Central to the VDC vision is the regional data science DMZ network that provides services to enable efficient and transparent access to data and computing capabilities, as well as a flexible and scalable architecture for data-centric infrastructure federation. “A critical element of enabling a virtual data collaboratory is providing the network bandwidth and connectivity to allow the seamless access and sharing of data,” says Parashar. “Edge allows us to achieve this goal through their regional high performance optical network. The organization is a very important partner because they provide the fundamental infrastructure that we can further build upon.”
Honavar says institutions like Penn State and Rutgers have significant infrastructure, and there are smaller colleges and universities that are interested in taking advantage of these large datasets and analysis expertise that they may not have access to. “Providing the connectivity and access to resources like the VDC can help broaden the reach of every institution’s research efforts.”
Going forward, a main focus of the VDC will largely be on further developing educational programs that leverage the VDC platform. “When we first developed the concept, we asked ourselves, can this idea help research and enhance education, connectivity, and outreach activities?” says Parashar. “Our experience has shown that the VDC is accomplishing these goals. Now, we want to build upon these conceptual ideas and put together a more coherent deployment of the VDC that can enable the science that we envisioned. We look to build use cases that can start using this platform. The next step after that is to look to the VDC as a model for building something that could be used at a larger scale. We want to investigate similar deployments in other places and build upon a complementary infrastructure that exists like the Pacific Research Platform (PRP) to create a more national or international infrastructure.”
Honavar says the VDC was a proof of concept exercise that showed this idea could be successfully achieved. “The lessons learned will inform anything we do going forward. When you think about collaborative discoveries, the process would involve not just sharing of data, but sharing tools and expertise and integrating people as part of the ecosystem. You can imagine scientists at different locations contributing different tools that would weave together into a collaborative workflow that operates across data at multiple locations.

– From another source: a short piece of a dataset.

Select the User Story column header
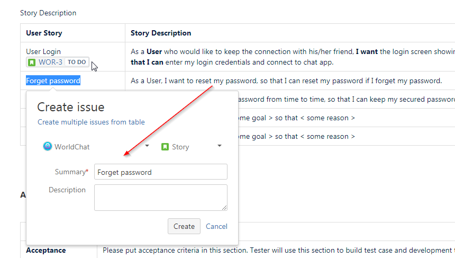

By scaling up these kinds of efforts, this vision would be feasible.” Public funding, like the grant provided by the NSF, will also be critical for accomplishing the goals set forth by the VDC. “We are working to find synergy with the industry and using resources in the Cloud to help support our mission,” says Rodero.
As the VDC evolves, Parashar says further building the community is vital to gaining insight into the tools that are needed to conduct the research projects of today and the future. “We cannot possibly provide every tool that every discipline may need, so a model of co-creation for the next generation of the infrastructure will be essential. For example, a community of biologists that uses a particular kind of data may get involved in the creation of the next generation of tools in collaboration with people who have computer science or infrastructure expertise.” As a state-of-the-art data-intensive computing, storage, and networking solution, the VDC will continue to integrate existing data depositories and help to blaze new trails that support interdisciplinary research, expand access, and increase the impact of data-science worldwide.